The media itself doesn't have much agency, it is the technical side of the operation. Academia originates ideas. The academics can originate, by and large, whatever ideas they like. They could for instance have originated the idea that it is a woman's duty to have children. You might consider that idea out of character as it strikes us as right wing, but it is not; this idea was promulgated by the academia in East Germany and many other Warsaw Pact countries, and therefore became part of policy. The choice of modern feminism instead is arbitrary.

So we are in the grip of academic fads. Academics simply perform the function of priests in past centuries. Their arguments, like the arguments of Christian scholars, may be very carefully constructed by intelligent people according to a strong internal logic, but ultimately need have no grounding in reality whatsoever, nor any relevance to any practical function of society. That doesn't of course mean that the bloody political struggles fought over them are not real.

People who advocate the Chinese system, or any dictatorial system, it seems to me, only target a mechanism and not the ultimate root of the problem. Having to assemble a mob or at least a semi-ambivalent mass of compliant voters is a chore that the priestly caste must perform to enact their policies and actually serves as a brake on their ability to do so. Giving all power to this priestly caste just places us directly in the grip of their insanity. Currently the government must fund academics to persuade the media to persuade the public to support a change. In the priestly-bureaucrat model, the ruling class just does whatever it likes. China's general failure to produce what we would regard today as an adequate society until the 1990s, and only then under heavy external pressure and with heavy use of external example, is easily explicable in this context.

What we need to do is depoliticise society, placing religious-type decisions about how live should be lived and according to what values back into the hands of individuals. The success of the English-speaking countries, I think, is thanks to the fact that it has been the most depoliticised part of humanity for the past three or so centuries. The most politicised society on earth today is North Korea, where even haircuts are determined centrally by the government.



edit: having stated my position I will however watch your video, and let you know if it changes my mind.
Original post by Le Franglais
If had bothered with some more reliable research - Wikipedia is pathetic - you'd notice psychologists and GPs blabber on about how men don't want to, or refuse to see them on the basis than men are supposed to be in "control" ....

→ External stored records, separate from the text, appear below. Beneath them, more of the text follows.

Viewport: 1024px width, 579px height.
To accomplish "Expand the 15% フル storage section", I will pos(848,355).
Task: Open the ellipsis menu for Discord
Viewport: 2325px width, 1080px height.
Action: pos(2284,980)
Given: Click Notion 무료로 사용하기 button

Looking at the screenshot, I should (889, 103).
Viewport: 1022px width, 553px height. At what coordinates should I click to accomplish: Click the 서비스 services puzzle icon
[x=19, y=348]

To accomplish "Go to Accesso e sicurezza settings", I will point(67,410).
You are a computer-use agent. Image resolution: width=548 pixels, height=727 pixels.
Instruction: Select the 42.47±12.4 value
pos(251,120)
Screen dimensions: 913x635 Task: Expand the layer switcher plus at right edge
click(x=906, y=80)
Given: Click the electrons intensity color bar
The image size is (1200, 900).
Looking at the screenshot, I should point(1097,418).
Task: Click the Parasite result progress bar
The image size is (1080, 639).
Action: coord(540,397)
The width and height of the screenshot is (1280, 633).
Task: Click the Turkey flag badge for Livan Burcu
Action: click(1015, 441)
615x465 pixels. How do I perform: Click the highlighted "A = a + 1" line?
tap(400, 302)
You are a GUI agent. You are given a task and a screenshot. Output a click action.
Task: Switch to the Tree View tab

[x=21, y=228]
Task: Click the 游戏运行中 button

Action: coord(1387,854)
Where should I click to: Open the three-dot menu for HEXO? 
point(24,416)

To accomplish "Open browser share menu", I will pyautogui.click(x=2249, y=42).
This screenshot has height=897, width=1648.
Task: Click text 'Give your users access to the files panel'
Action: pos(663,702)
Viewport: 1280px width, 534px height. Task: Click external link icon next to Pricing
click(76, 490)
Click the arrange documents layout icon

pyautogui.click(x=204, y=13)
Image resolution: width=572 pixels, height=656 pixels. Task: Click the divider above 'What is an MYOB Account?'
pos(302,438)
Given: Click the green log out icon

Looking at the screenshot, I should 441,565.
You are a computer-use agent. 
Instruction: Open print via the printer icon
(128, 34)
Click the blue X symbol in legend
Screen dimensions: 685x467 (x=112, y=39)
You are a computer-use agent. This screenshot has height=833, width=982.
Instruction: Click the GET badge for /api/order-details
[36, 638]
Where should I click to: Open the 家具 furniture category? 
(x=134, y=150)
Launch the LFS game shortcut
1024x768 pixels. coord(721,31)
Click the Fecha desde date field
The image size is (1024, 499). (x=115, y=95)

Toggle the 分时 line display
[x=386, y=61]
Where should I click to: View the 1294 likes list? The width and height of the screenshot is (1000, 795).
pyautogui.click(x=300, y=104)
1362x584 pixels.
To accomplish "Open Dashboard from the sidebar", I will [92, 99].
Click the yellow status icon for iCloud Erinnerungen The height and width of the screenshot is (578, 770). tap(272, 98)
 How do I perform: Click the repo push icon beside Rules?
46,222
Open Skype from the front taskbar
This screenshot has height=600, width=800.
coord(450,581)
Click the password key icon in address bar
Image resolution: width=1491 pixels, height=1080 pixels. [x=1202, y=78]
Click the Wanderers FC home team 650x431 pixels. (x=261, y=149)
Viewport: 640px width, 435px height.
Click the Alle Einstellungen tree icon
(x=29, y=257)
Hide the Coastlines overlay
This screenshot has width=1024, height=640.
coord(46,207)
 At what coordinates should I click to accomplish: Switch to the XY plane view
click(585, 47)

The gender gap, when it comes to attempted suicide, is getting smaller ... hence more men are attempting suicide ... and the gap between suicides COMMITTED is increasing, hence more men are taking their own lives.


Let's be honest, you just misread my original post and you can't admit it.

I know more men commit suicide. However as you just agreed in your post, more women attempt suicide, showing that they're less able to cope with mental problems.
Original post by Observatory
I think that academics and the media are able, by concerted action, to model mass opinion as they choose. They can't change everyone's mind but they can persuade most people who have other things to do than critically evaluate political and philosophical statements that some policy is uncontroversial or desirable in a vague sense.

The media itself doesn't have much agency, it is the technical side of the operation. Academia originates ideas. The academics can originate, by and large, whatever ideas they like. They could for instance have originated the idea that it is a woman's duty to have children. You might consider that idea out of character as it strikes us as right wing, but it is not; this idea was promulgated by the academia in East Germany and many other Warsaw Pact countries, and therefore became part of policy. The choice of modern feminism instead is arbitrary.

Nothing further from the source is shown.